An Irish citizen with science degrees from Galway University, she is also a non-executive director on the board of Aer Lingus for the past year.

But her role as director general of CIAA, which represents the entire €965bn food industry in the EU, and formerly as a lobbyist for Monsanto, has led to accusations of vested interests taking over the agency responsible for vetting what we eat and drink.

Don’t expect this controversy to go away, as a report is due out shortly on conflict of interests at a number of EU bodies, including EFSA. It too has an Irish connection — it was drawn up by Eoin O’Shea, Ireland’s previous member on the Court of Auditors.

Women’s rights

Women in the world’s most populous nations — India and China — have the most basic of human rights violated — the right to be born.

Once baby girls were murdered at birth. But now they are targeted when identified in the womb, and aborted.

It is reaching a critical state in these and other countries — a point about to be made very forcibly at a conference on Gendercide hosted by Fine Gael MEP Gay Mitchell, above, in the European Parliament to mark International Women’s Day.

He is chair of the Human Dignity Working Group — an organisation of Catholic law makers particularly strong in Westminster, but also with an active group in the European Parliament.

Siding with angels

The European Court of Human Rights is much beloved by Irish citizens — it forced the State to provide free civil legal aid and in a ground-breaking decision found that some British military activity in the North constituted torture.

The court is under pressure with a massive workload of cases, mostly from the same countries moving against the human rights of their own citizens.

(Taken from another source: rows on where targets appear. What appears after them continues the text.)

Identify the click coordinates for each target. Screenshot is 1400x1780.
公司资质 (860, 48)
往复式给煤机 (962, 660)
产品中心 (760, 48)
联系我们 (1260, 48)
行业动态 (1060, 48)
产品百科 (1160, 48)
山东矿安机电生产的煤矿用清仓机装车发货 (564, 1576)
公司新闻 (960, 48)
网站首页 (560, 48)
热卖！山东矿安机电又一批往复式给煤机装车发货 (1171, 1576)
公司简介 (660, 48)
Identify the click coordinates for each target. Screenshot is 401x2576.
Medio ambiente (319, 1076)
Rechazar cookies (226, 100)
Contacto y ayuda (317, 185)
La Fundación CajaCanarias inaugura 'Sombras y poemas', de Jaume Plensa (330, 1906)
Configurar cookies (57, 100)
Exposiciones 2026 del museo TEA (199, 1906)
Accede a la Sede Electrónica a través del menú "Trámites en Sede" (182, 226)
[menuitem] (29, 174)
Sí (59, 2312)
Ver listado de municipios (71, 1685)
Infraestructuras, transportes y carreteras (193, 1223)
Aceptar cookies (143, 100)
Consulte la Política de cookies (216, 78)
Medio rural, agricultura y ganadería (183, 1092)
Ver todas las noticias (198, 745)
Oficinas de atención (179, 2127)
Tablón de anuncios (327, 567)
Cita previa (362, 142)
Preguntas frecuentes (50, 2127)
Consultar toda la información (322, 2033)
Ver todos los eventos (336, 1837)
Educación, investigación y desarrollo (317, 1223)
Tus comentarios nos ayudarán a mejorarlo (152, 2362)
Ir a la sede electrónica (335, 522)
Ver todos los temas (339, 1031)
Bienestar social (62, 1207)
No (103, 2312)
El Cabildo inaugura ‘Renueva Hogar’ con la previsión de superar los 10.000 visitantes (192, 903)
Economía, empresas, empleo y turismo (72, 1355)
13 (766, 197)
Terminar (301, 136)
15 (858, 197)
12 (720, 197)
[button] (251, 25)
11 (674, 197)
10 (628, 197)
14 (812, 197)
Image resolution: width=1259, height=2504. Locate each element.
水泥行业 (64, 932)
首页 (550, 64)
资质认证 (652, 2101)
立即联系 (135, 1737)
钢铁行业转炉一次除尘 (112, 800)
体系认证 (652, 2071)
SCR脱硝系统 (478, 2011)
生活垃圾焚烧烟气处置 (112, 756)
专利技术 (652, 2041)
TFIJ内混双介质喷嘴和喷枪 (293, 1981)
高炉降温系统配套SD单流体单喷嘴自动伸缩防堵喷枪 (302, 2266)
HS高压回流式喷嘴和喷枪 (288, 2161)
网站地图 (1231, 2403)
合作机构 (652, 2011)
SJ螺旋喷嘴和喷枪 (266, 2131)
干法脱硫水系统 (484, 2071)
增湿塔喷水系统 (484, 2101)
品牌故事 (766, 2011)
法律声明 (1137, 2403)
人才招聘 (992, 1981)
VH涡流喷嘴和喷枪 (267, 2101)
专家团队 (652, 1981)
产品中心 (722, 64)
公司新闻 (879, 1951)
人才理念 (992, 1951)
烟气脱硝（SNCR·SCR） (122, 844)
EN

However, the authority of the court is now at risk as Britain and Switzerland try to dilute the power of its decisions. Amnesty says the real problem is that countries are not implementing the court’s decisions, resulting in recurring cases.

The Irish Government is on the side of the angels — as Amnesty puts it — and is not supporting the British position. It is also pushing for the EU to sign up so its laws can also be challenged on human rights’ grounds.

Jockeying for position

A new round of divvying up a host of top jobs in Europe is underway. They include the president of the eurogroup who will permanently chair the all-important meetings of eurozone finance ministers.

When Jyrki Katainen, right, the Finnish prime minister — a former finance minister — invited all his friends to a brain-storming session in the chilly clime of Lapland, everyone assumed he wanted the job.

However, he has denied he does. Many of the big countries hoped he would take it because that would take care of the small and northern countries who are demanding they get one of the significant posts.

The austerity gang that currently rule the EU roost would be happy too as Mr K is a financial hardliner, who said very harsh things about Ireland when we were down and almost out.